• _Instrução A_: Liste todas as perguntas formuladas no trecho selecionado abaixo.

Os jovens não rezam ou melhor, quase não rezam: 65% não reza! E das duas uma ou não rezam mesmo, nem mesmo individualmente ou encontraram outras formas de rezar, ditas menos oficiais ou reconhecidas. A contemplação do belo, a generosidade e a amizade, a prática do bem e o gosto pelo diálogo, a ânsia duma sociedade mais justa e a opção pela defesa da natureza poderiam ser reconhecidas como formas de oração e a sê-lo, estou certo, diminuiriam os que afirmam não rezar.
Mas o mais surpreendente é que no ano de 2001, metade dos inquiridos dizia rezar em actos públicos (casamentos, baptizados e enterros) mas agora só um pouco mais de um quarto o faz, o que quer dizer que o grande lugar do culto é mesmo o coração de cada um.
Pergunto-me portanto, como nos reconheceremos no futuro? Em que lugares nos encontraremos? Que gestos comuns nos identificarão? Como nos configuraremos se não existirmos como povo?


Mudança
Porque sou carmelita há um motivo bíblico que de quando em vez me prende especialmente a atenção: é o rapto de Elias. Segundo a narrativa bíblica, no fim da sua cansativa vida o Profeta foi elevado ao Céu por um inesperado carro de fogo. São sempre engenhosas e grandiosas as telas que representam esta cena que muito gosto de contemplar. Conheço, porém, uma igreja que tem o mesmo profeta com uma espada de fogo na mão direita e na outra uma casa, que é como quem diz o Profeta é pai do Carmo. E é. O seu gosto ousado pela solidão com Deus inspira a nossa vida e move a barca da nossa existência.

• _Instrução B_: Disponha em forma de tabela Markdown, com as colunas Nº e Linha, os registros a partir da linha que contém "How do I perform: Toggle" até a linha que contém "pyautogui.click(x=650, y=229)", inclusive. Omita as linhas em branco e deixe as imagens fora da resposta.

• _Registros extraídos_:
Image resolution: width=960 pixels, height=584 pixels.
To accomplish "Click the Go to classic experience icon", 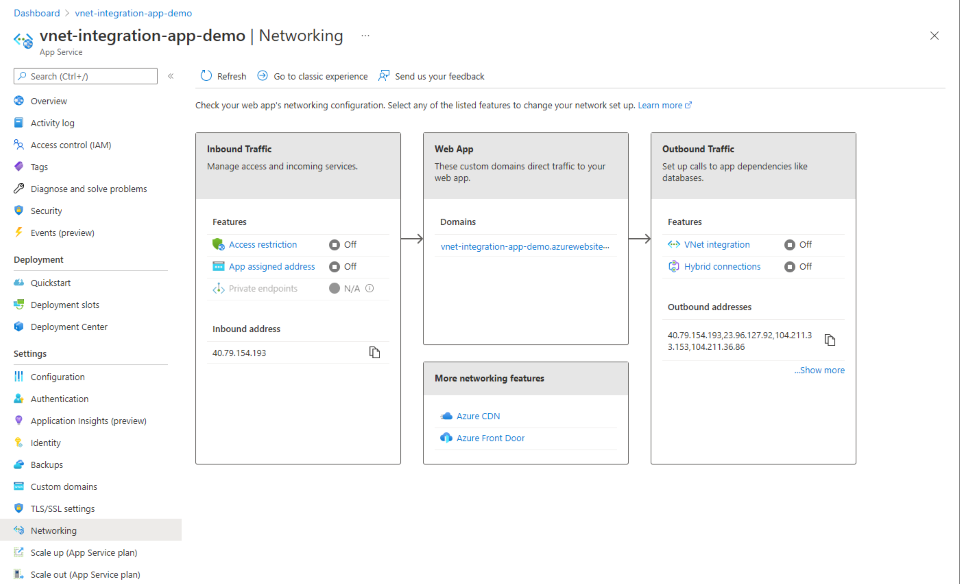I will coord(262,75).
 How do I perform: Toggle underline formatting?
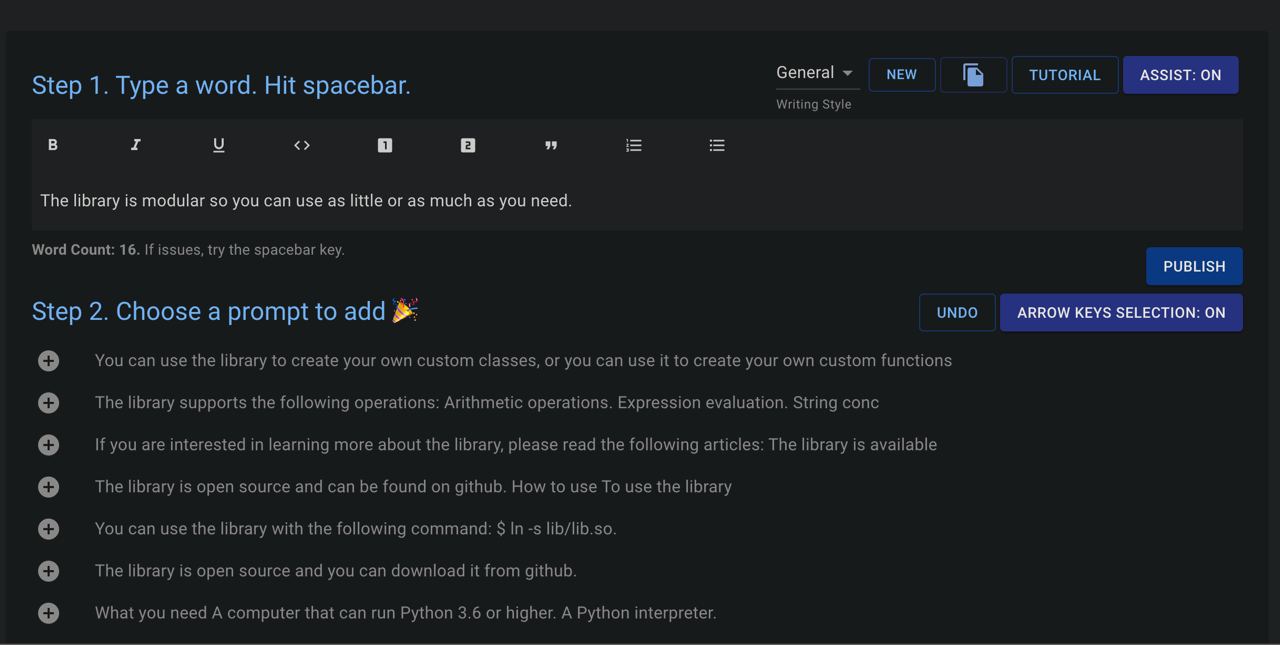219,145
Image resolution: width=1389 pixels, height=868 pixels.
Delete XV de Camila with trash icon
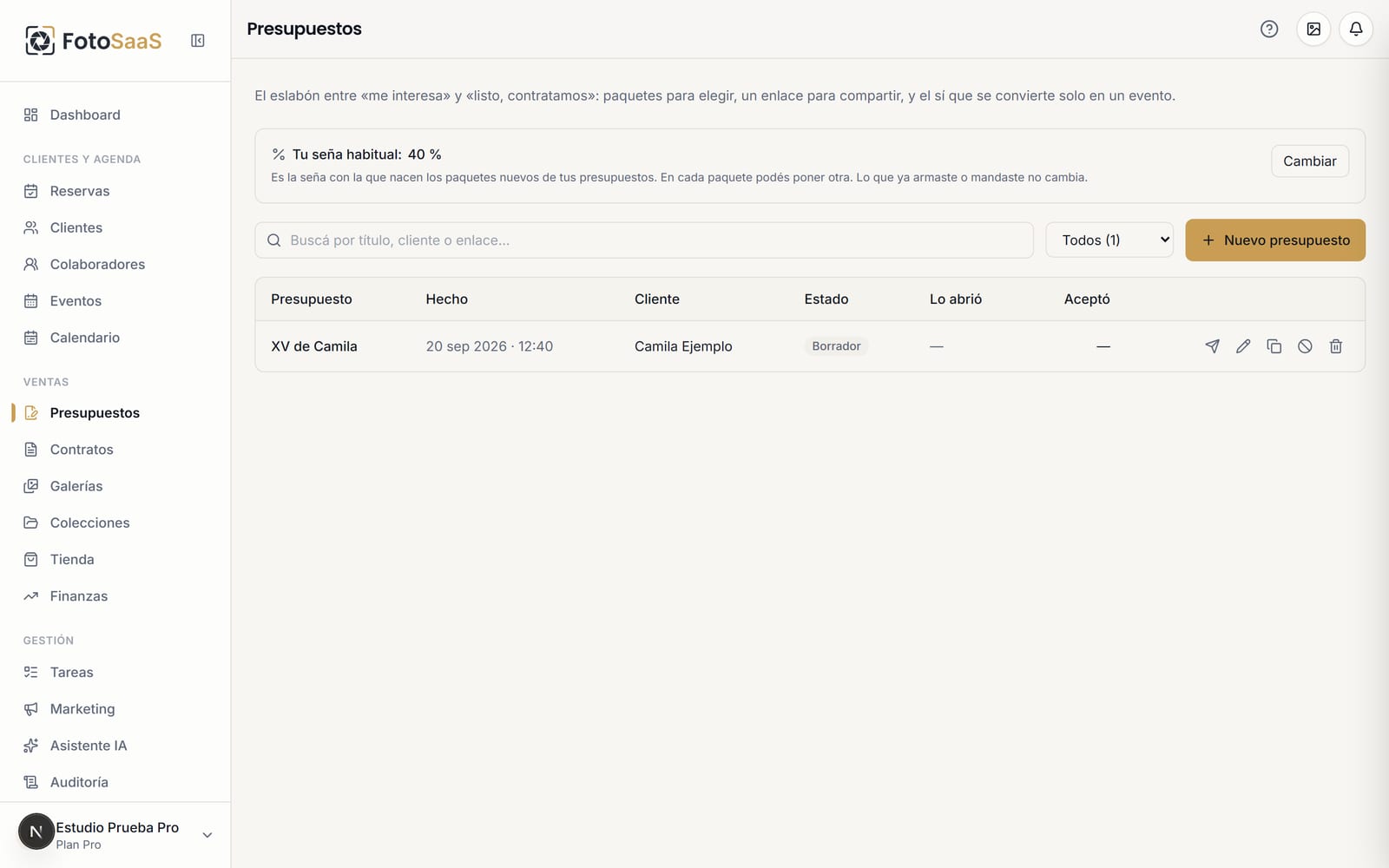(1336, 346)
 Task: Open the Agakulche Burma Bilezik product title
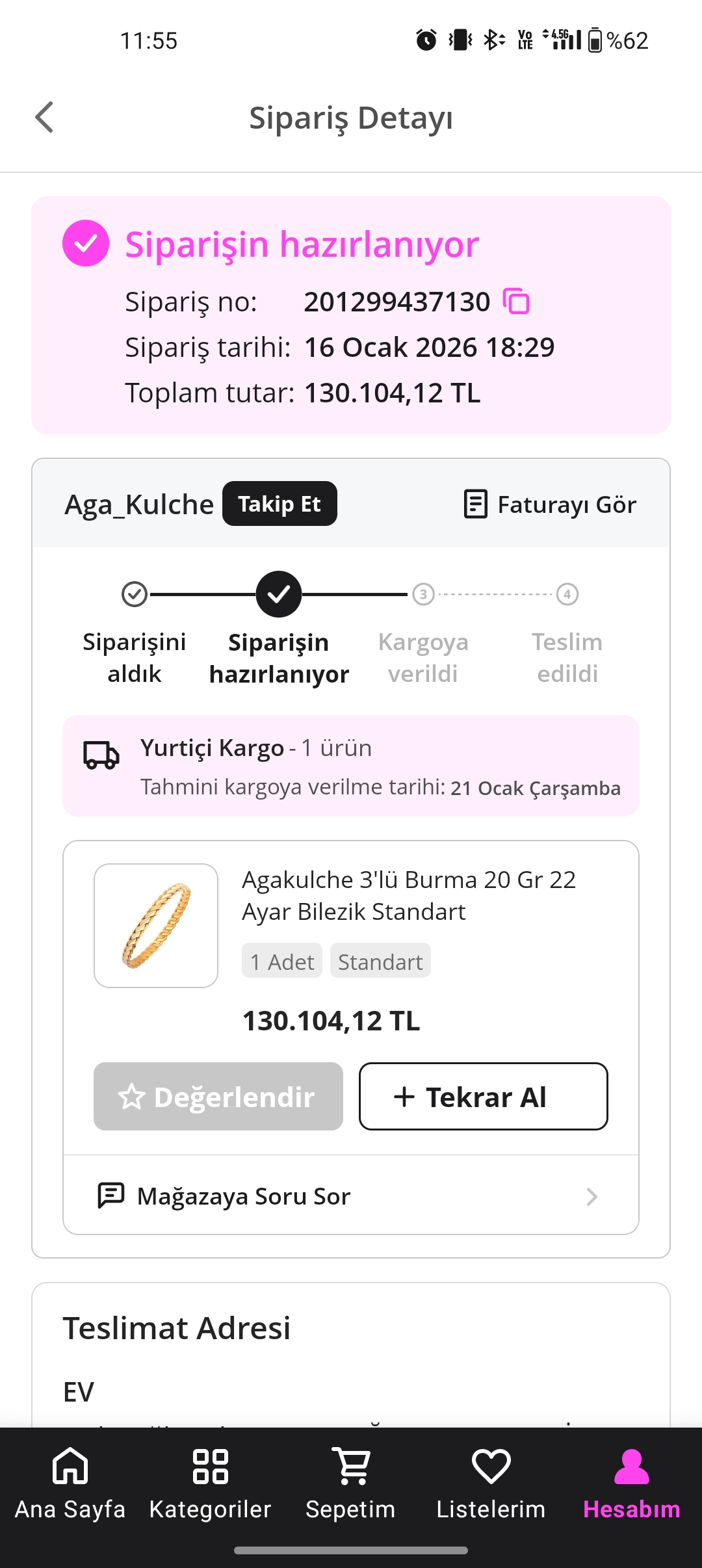click(x=409, y=896)
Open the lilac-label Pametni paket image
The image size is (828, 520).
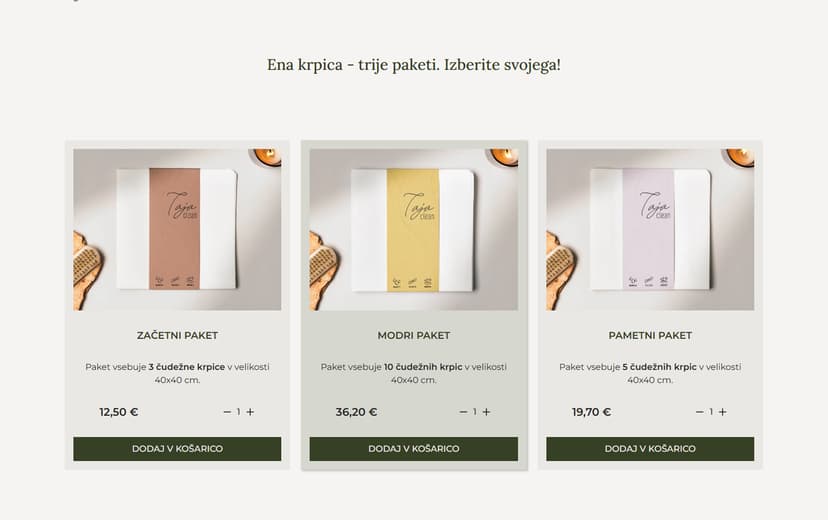pyautogui.click(x=650, y=229)
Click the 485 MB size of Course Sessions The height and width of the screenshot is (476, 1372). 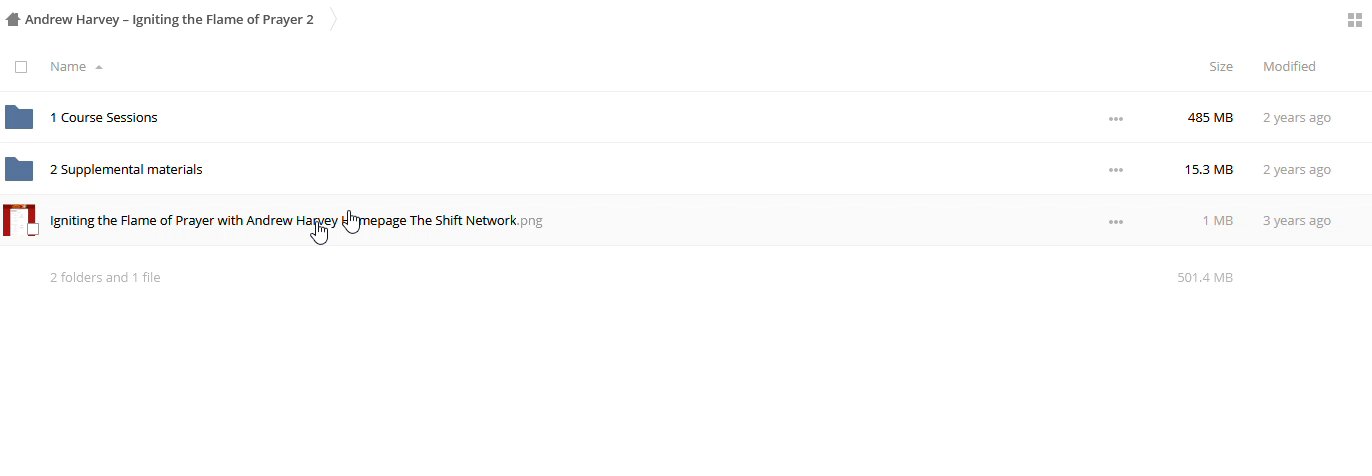click(x=1210, y=118)
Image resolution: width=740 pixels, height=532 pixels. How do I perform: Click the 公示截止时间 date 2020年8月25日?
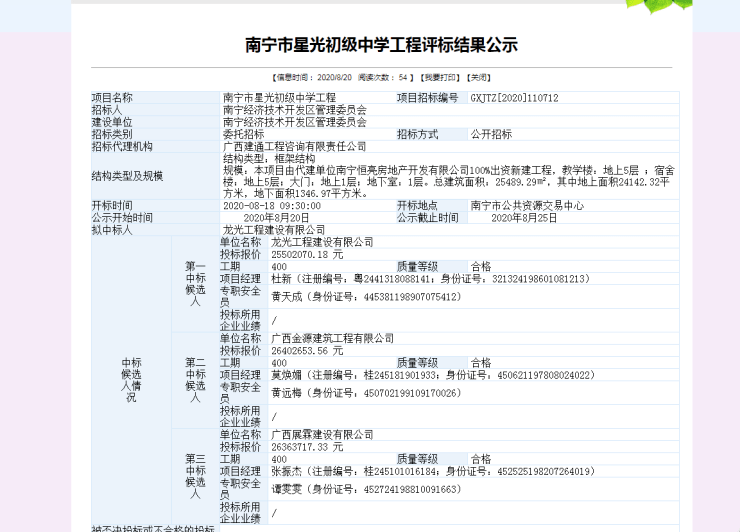tap(524, 218)
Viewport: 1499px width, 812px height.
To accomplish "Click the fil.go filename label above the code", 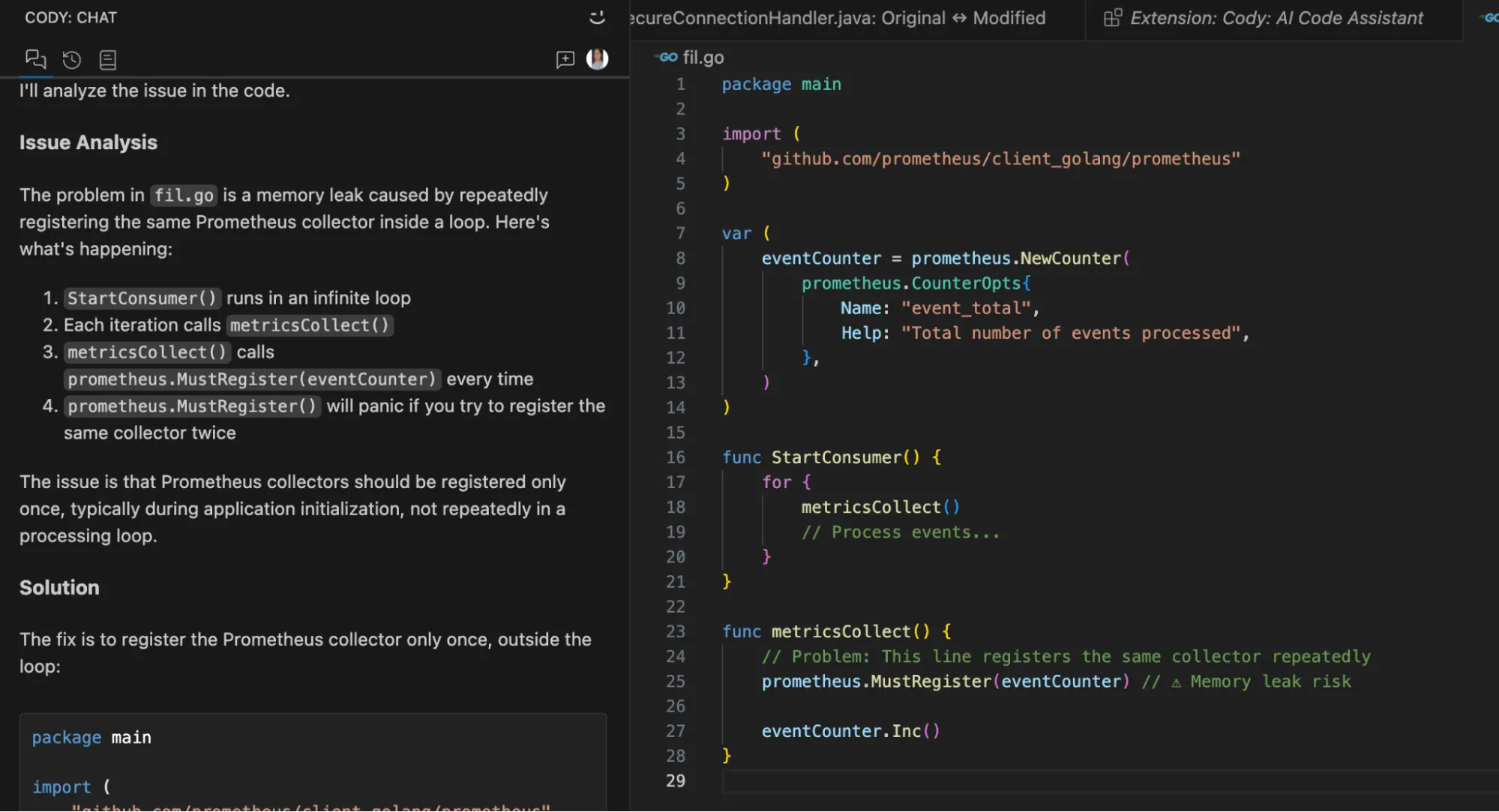I will [702, 57].
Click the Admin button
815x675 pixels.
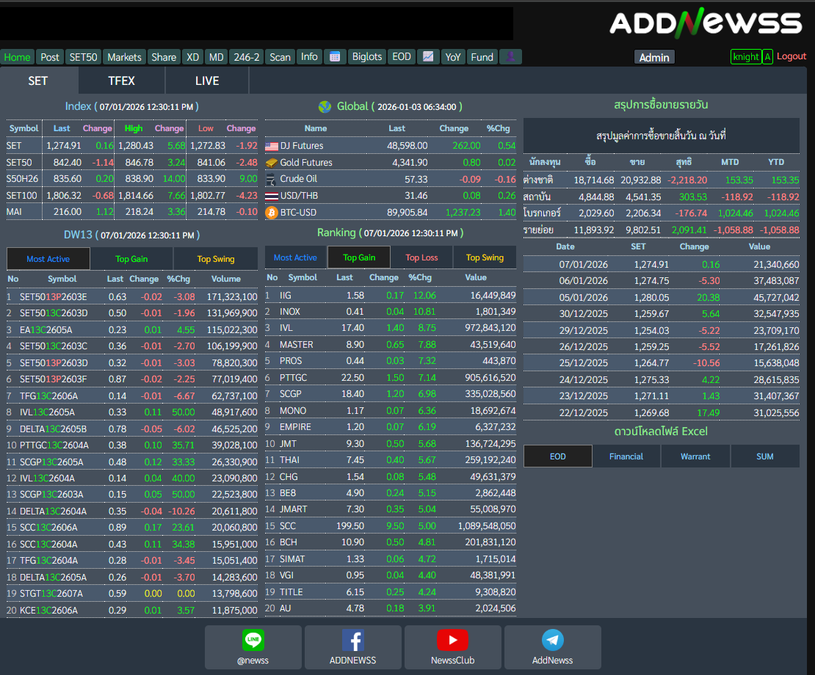pos(654,57)
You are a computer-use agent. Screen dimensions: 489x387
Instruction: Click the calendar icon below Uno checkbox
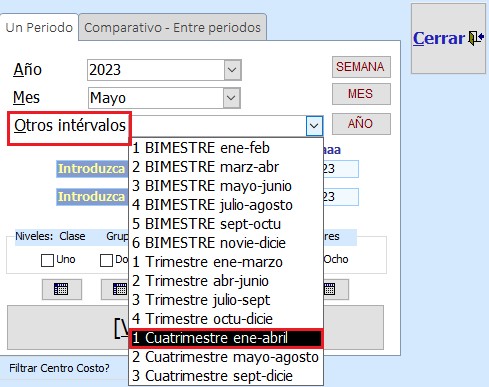62,289
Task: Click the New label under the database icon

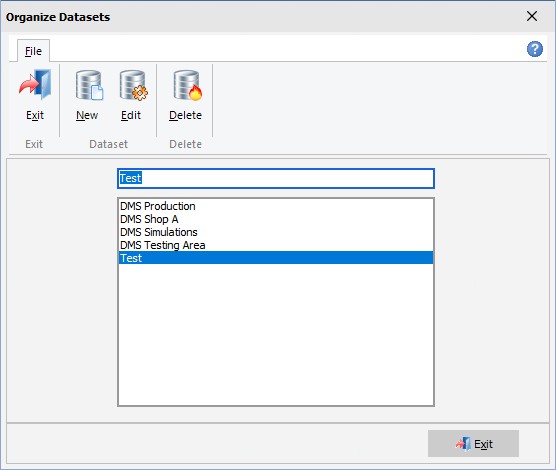Action: coord(87,115)
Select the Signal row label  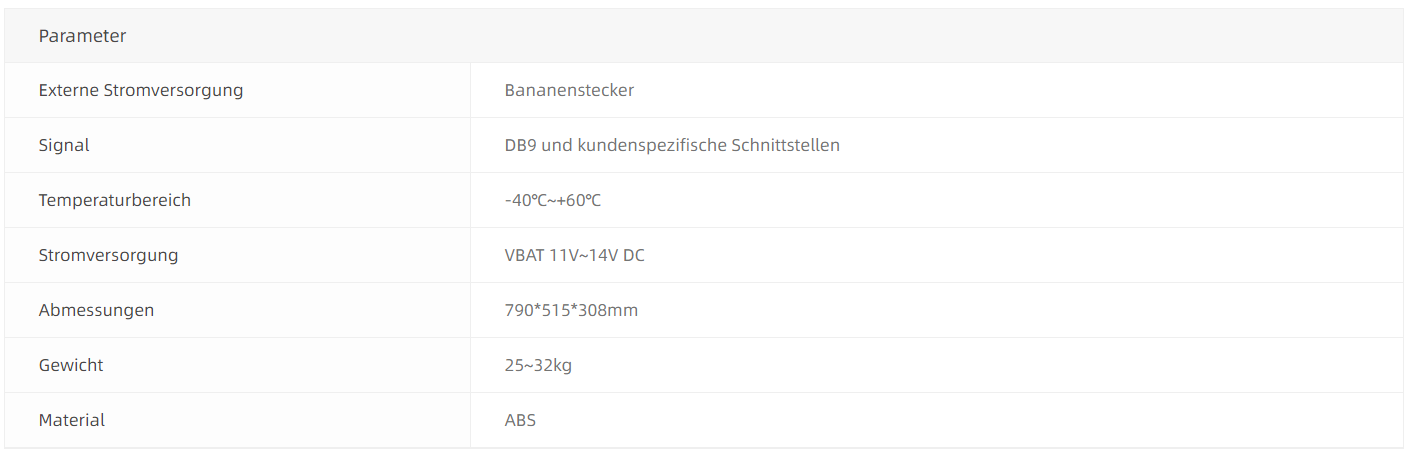tap(64, 145)
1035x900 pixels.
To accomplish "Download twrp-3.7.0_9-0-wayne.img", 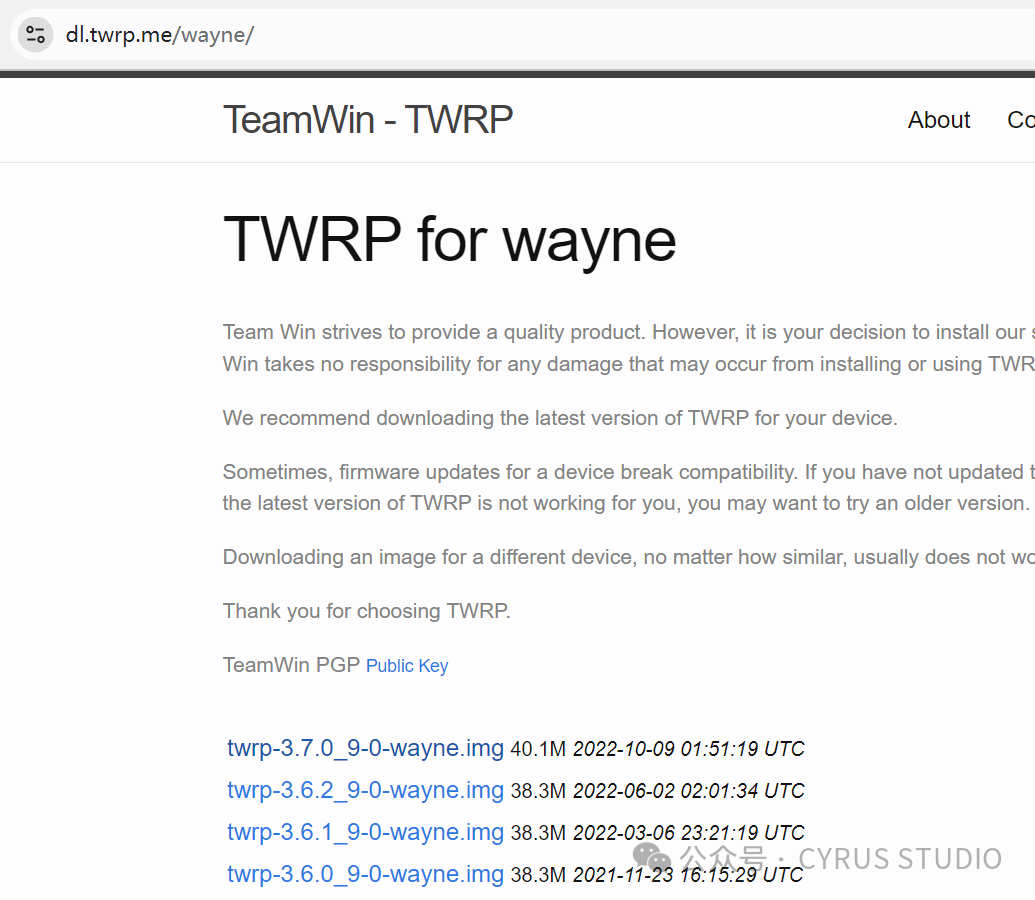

• _Resposta A_:
- Como nos reconheceremos no futuro?
- Em que lugares nos encontraremos?
- Que gestos comuns nos identificarão?
- Como nos configuraremos se não existirmos como povo?

• _Resposta B_:
| Nº | Linha |
|---|---|
| 1 |  How do I perform: Toggle underline formatting? |
| 2 | 219,145 |
| 3 | Image resolution: width=1389 pixels, height=868 pixels. |
| 4 | Delete XV de Camila with trash icon |
| 5 | (1336, 346) |
| 6 |  Task: Open the Agakulche Burma Bilezik product title |
| 7 | click(x=409, y=896) |
| 8 | Open the lilac-label Pametni paket image |
| 9 | The image size is (828, 520). |
| 10 | pyautogui.click(x=650, y=229) |